**Do this**
Copy out each of the lines below word for word, with nothing changed or left out.

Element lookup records
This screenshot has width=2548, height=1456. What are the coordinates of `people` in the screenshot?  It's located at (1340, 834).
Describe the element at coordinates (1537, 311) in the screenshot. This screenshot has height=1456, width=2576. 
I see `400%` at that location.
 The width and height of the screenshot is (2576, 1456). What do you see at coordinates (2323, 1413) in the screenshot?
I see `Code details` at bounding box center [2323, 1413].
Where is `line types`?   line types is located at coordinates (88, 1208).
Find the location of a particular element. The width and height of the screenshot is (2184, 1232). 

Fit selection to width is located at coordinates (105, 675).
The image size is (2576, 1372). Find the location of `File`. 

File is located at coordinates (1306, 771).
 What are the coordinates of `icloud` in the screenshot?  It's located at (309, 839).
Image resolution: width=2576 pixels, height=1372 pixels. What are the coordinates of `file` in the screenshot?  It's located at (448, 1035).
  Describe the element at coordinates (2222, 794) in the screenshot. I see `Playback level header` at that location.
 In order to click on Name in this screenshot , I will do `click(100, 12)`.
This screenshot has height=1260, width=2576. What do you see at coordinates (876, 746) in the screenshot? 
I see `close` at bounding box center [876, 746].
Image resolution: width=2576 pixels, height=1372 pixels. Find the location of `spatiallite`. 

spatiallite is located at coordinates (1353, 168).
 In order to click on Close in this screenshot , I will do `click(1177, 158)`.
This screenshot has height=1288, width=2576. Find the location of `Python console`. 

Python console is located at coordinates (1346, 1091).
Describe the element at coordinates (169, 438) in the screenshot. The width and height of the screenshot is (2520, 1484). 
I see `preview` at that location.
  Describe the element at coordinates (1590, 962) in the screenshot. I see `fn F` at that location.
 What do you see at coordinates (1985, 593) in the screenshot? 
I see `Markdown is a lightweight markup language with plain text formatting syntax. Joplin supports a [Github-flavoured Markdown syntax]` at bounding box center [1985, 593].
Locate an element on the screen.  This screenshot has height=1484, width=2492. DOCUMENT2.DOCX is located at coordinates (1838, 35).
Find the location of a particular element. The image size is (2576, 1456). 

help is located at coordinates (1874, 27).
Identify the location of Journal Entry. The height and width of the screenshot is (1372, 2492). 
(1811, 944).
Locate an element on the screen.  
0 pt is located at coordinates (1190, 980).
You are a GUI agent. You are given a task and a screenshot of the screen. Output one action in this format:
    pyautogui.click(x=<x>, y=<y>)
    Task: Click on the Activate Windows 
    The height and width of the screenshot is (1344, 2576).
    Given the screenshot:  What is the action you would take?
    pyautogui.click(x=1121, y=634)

**Result below**
This screenshot has width=2548, height=1456. What are the coordinates of `people` in the screenshot?  It's located at (1340, 834).
Describe the element at coordinates (1537, 311) in the screenshot. This screenshot has height=1456, width=2576. 
I see `400%` at that location.
 The width and height of the screenshot is (2576, 1456). What do you see at coordinates (2323, 1413) in the screenshot?
I see `Code details` at bounding box center [2323, 1413].
Where is `line types`?   line types is located at coordinates (88, 1208).
Find the location of a particular element. The width and height of the screenshot is (2184, 1232). 

Fit selection to width is located at coordinates (105, 675).
The image size is (2576, 1372). Find the location of `File`. 

File is located at coordinates (1306, 771).
 What are the coordinates of `icloud` in the screenshot?  It's located at (309, 839).
Image resolution: width=2576 pixels, height=1372 pixels. What are the coordinates of `file` in the screenshot?  It's located at (448, 1035).
  Describe the element at coordinates (2222, 794) in the screenshot. I see `Playback level header` at that location.
 In order to click on Name in this screenshot , I will do `click(100, 12)`.
This screenshot has height=1260, width=2576. What do you see at coordinates (876, 746) in the screenshot? 
I see `close` at bounding box center [876, 746].
Image resolution: width=2576 pixels, height=1372 pixels. Find the location of `spatiallite`. 

spatiallite is located at coordinates (1353, 168).
 In order to click on Close in this screenshot , I will do `click(1177, 158)`.
This screenshot has height=1288, width=2576. Find the location of `Python console`. 

Python console is located at coordinates (1346, 1091).
Describe the element at coordinates (169, 438) in the screenshot. The width and height of the screenshot is (2520, 1484). 
I see `preview` at that location.
  Describe the element at coordinates (1590, 962) in the screenshot. I see `fn F` at that location.
 What do you see at coordinates (1985, 593) in the screenshot? 
I see `Markdown is a lightweight markup language with plain text formatting syntax. Joplin supports a [Github-flavoured Markdown syntax]` at bounding box center [1985, 593].
Locate an element on the screen.  This screenshot has height=1484, width=2492. DOCUMENT2.DOCX is located at coordinates (1838, 35).
Find the location of a particular element. The image size is (2576, 1456). 

help is located at coordinates (1874, 27).
Identify the location of Journal Entry. The height and width of the screenshot is (1372, 2492). 
(1811, 944).
Locate an element on the screen.  
0 pt is located at coordinates (1190, 980).
You are a GUI agent. You are given a task and a screenshot of the screen. Output one action in this format:
    pyautogui.click(x=<x>, y=<y>)
    Task: Click on the Activate Windows 
    The height and width of the screenshot is (1344, 2576).
    Given the screenshot:  What is the action you would take?
    pyautogui.click(x=1121, y=634)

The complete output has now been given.